Exercise brief: After locating the line with "How do I perform: Open" in the data that follows, return it and every later line exactly, up to and including the line with "Show the Ping".
Start of Exercise input
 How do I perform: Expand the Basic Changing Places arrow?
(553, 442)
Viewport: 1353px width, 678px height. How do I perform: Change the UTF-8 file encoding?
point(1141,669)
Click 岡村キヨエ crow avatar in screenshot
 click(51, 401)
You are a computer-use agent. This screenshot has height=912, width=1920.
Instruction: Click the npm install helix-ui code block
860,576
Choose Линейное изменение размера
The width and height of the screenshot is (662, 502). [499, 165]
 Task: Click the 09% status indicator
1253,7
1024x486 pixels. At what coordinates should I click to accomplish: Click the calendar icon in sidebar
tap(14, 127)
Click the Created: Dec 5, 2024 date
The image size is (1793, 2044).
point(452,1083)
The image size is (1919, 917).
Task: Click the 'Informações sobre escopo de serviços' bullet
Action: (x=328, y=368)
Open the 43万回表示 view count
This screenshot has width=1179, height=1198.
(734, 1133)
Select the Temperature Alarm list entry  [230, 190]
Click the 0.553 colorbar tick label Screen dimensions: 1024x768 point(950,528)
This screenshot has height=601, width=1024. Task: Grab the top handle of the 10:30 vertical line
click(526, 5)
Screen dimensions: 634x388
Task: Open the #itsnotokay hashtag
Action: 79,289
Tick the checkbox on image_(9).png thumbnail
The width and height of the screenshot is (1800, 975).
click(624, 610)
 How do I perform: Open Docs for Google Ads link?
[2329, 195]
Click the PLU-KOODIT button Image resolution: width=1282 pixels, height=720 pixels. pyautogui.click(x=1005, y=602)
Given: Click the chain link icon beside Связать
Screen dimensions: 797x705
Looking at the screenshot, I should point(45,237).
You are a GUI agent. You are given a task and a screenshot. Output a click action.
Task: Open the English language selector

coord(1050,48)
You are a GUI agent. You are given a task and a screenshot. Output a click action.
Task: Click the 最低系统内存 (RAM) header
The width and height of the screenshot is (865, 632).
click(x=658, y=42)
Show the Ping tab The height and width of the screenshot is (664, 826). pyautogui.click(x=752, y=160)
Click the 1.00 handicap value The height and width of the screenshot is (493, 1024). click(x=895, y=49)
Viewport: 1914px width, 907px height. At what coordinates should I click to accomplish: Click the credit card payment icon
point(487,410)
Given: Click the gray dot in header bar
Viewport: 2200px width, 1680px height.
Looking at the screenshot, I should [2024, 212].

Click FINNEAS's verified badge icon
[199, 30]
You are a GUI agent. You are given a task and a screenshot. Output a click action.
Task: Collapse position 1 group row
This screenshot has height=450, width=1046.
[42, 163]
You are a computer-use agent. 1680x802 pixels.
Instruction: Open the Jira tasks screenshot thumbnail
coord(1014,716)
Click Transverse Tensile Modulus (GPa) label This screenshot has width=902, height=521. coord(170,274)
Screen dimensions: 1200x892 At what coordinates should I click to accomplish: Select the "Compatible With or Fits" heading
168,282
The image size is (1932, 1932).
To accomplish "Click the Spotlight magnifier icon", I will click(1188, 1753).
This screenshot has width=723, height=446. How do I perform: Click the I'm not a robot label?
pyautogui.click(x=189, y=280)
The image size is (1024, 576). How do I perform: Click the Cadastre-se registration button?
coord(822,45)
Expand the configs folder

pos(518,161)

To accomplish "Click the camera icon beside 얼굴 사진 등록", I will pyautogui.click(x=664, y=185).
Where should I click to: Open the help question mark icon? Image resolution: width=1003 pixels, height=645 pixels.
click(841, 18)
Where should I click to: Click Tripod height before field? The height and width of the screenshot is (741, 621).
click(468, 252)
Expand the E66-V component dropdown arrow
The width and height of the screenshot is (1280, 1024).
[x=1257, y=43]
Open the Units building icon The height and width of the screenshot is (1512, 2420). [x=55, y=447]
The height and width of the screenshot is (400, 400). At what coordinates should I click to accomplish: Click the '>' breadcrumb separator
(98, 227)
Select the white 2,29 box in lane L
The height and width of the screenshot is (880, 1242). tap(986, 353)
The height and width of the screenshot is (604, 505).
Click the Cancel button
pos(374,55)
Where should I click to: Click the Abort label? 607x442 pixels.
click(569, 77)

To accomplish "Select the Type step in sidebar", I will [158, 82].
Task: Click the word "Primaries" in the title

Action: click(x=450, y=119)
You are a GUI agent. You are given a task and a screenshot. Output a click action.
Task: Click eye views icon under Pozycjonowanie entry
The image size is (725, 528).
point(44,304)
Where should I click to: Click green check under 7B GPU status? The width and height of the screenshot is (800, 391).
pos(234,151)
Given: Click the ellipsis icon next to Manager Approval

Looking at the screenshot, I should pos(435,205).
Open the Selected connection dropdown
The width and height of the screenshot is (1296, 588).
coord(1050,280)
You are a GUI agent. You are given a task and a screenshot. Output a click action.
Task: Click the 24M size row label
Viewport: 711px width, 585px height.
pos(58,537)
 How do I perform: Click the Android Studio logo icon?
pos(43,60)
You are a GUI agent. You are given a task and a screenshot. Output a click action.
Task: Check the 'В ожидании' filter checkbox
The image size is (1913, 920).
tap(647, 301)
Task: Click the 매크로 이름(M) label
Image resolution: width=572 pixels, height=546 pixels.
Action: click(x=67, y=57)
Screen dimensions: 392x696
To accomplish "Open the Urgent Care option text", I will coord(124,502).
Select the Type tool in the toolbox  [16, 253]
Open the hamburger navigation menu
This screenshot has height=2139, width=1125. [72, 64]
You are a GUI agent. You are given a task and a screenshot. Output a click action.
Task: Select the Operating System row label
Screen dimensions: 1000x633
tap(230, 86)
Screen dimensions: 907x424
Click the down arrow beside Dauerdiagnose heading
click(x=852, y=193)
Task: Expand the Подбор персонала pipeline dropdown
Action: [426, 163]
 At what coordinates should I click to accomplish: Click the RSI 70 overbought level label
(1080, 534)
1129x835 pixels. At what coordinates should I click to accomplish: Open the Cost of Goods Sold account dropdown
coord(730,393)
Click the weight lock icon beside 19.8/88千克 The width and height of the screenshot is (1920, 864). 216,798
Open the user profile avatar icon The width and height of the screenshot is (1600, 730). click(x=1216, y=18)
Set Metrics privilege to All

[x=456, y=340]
End of Exercise input
Exercise result:
 How do I perform: Open Docs for Google Ads link?
[2329, 195]
Click the PLU-KOODIT button Image resolution: width=1282 pixels, height=720 pixels. pyautogui.click(x=1005, y=602)
Given: Click the chain link icon beside Связать
Screen dimensions: 797x705
Looking at the screenshot, I should point(45,237).
You are a GUI agent. You are given a task and a screenshot. Output a click action.
Task: Open the English language selector

coord(1050,48)
You are a GUI agent. You are given a task and a screenshot. Output a click action.
Task: Click the 最低系统内存 (RAM) header
The width and height of the screenshot is (865, 632).
click(x=658, y=42)
Show the Ping tab The height and width of the screenshot is (664, 826). pyautogui.click(x=752, y=160)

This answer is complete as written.